*Job A*.
Rewrite the entries below with "dropdown arrow" replaced by "expand arrow", keeping all other wording the same. Omit the pictures from your output.

Private Banking in Italy for New Residents: How to Structure Your Assets Onshore and Offshore
- Knotted.it

- Dec 29, 2025
- 6 min read
When you move to Italy as a high-net-worth individual, your banking and wealth management strategy becomes just as important as your tax planning, immigration process and real estate decisions. Italy is a country where lifestyle drives many choices, but when it comes to wealth, structure and precision are essential. Becoming resident means entering a new regulatory environment, dealing with euro-denominated cash flow and coordinating private banking relationships across several jurisdictions.
For families arriving from Switzerland, the UK, the US, Monaco, Dubai or Singapore, the question is rarely whether to choose onshore or offshore banking. The real question is how to design an architecture that respects Italy’s rules, preserves global flexibility and supports a long-term family strategy. This article explores how new residents can build a banking set-up that is resilient, compliant and aligned with their broader objectives.

Understanding what “private banking in Italy” really means
Private banking in Italy operates differently from traditional private banking hubs such as Zurich, Geneva, London or Luxembourg. The focus is more on advisory relationships, wealth planning and custody of Italian assets, rather than on complex cross-border structures or sophisticated leverage solutions. Italian banks are comfortable managing portfolios for resident clients and assisting with reporting to the Italian tax authorities, but they may be less flexible with multi-jurisdictional structures or very international asset allocations.
This is why most HNWIs arriving in Italy maintain a dual-banking approach: an Italian banking presence for daily life and administrative purposes, and one or more foreign institutions for wealth preservation, asset diversification and the continuation of pre-existing investment strategies. The goal is not to replace one system with another, but to integrate them.

*Job B*.
Answer these questions using the article on private banking in Italy.
(i) Which traditional private banking hubs does it list?
(ii) What approach do most HNWIs arriving in Italy maintain?
(iii) What does it call the real question for arriving families?

*Input for this task*.
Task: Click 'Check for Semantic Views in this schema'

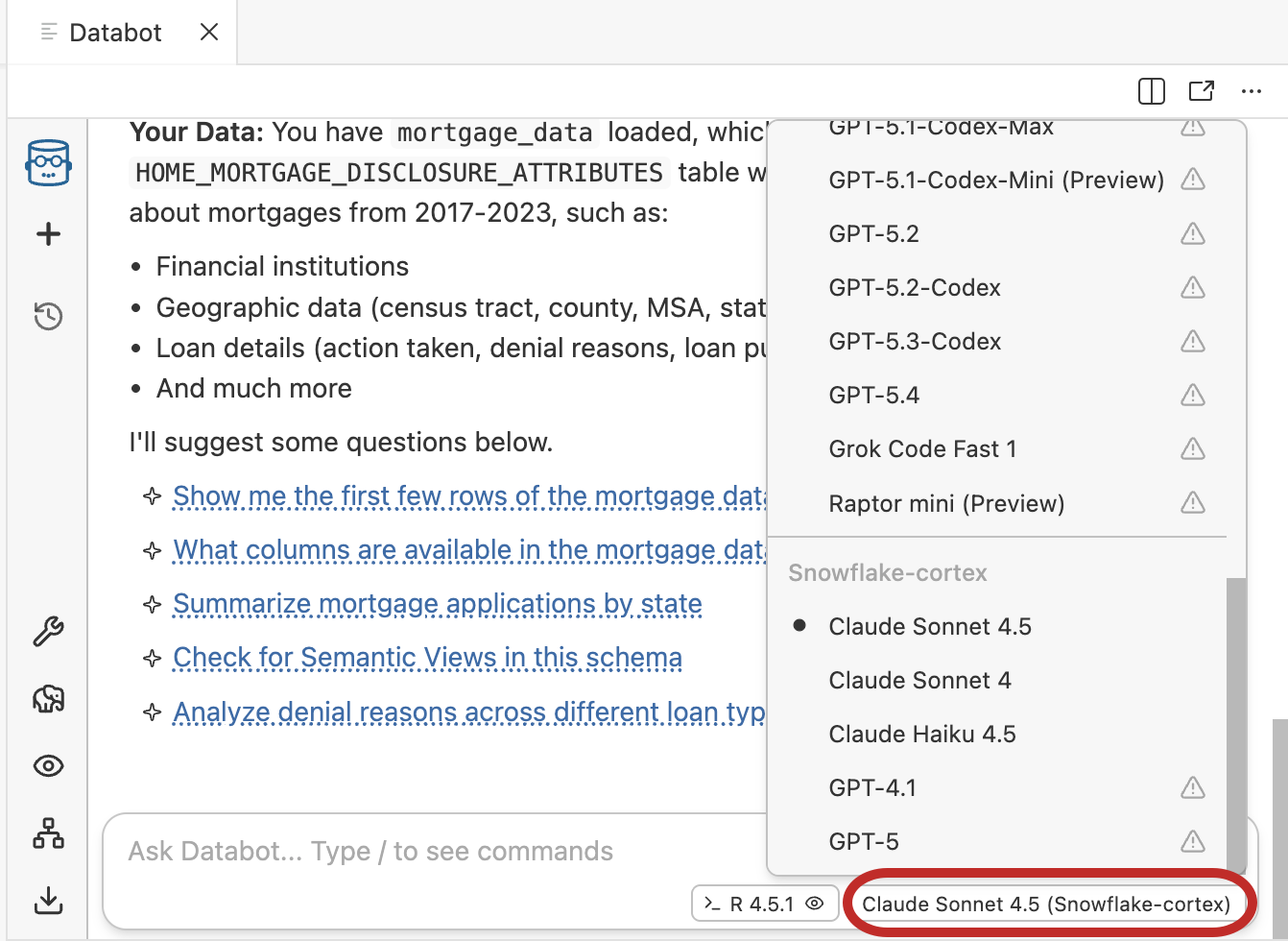Action: tap(427, 658)
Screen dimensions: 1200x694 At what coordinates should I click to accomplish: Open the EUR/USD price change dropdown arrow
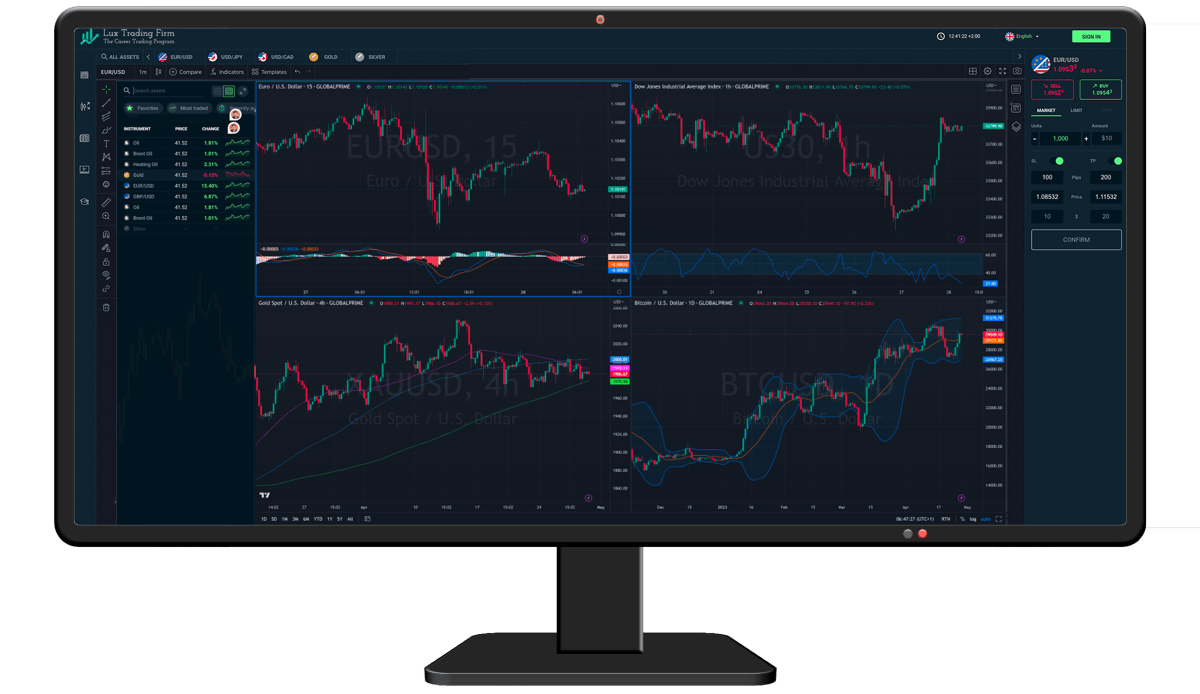click(x=1100, y=71)
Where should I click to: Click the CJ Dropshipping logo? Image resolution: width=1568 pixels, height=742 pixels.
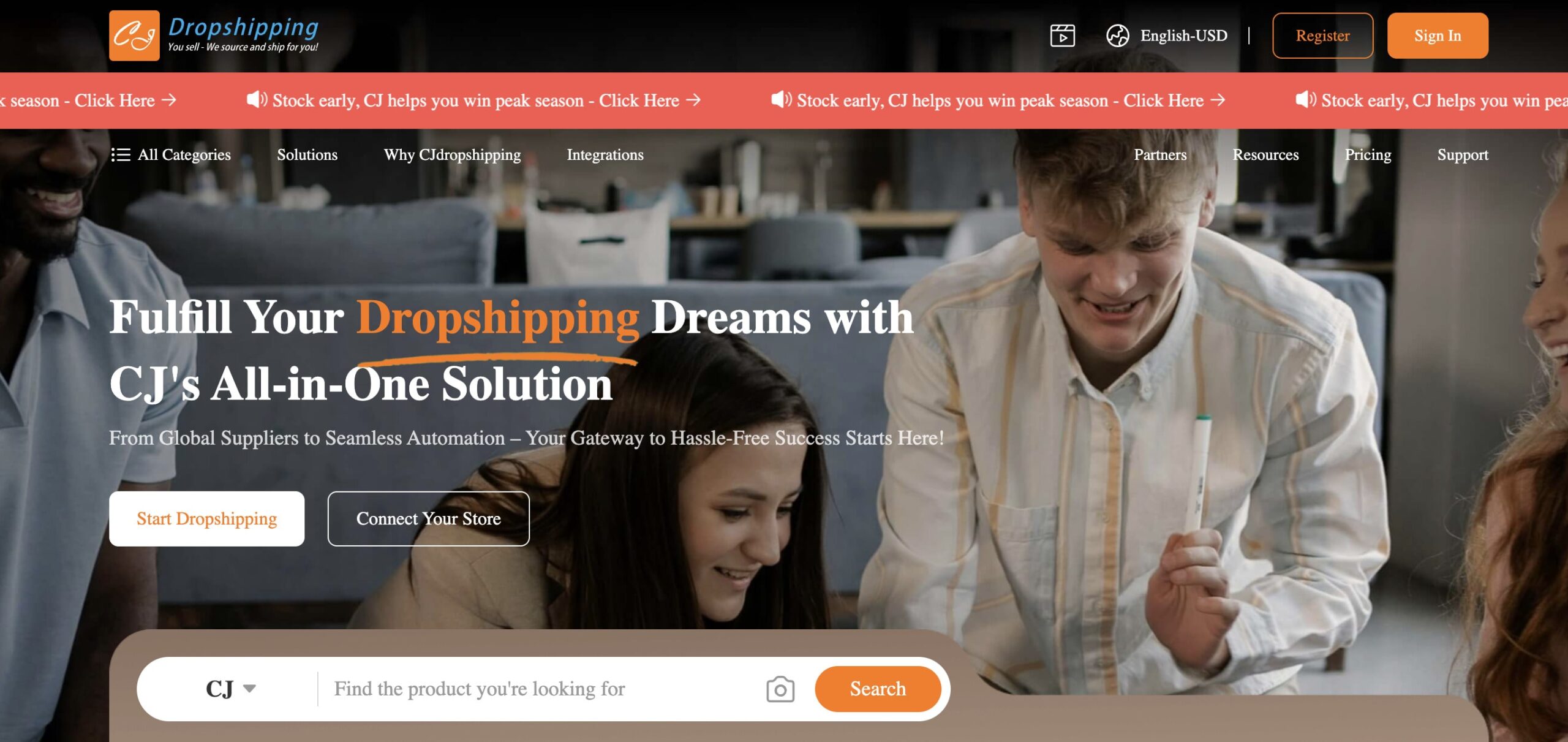(x=214, y=36)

*Correct response A*.
Task: Click 'Check for Semantic Views in this schema'

Action: tap(427, 658)
Screen dimensions: 1200x694 At what coordinates should I click to accomplish: Open the EUR/USD price change expand arrow
click(x=1100, y=71)
Where should I click to: Click the CJ Dropshipping logo? Image resolution: width=1568 pixels, height=742 pixels.
(x=214, y=36)

*Correct response B*.
(i) Zurich, Geneva, London and Luxembourg.
(ii) A dual-banking approach.
(iii) How to design an architecture that respects Italy's rules, preserves global flexibility and supports a long-term family strategy.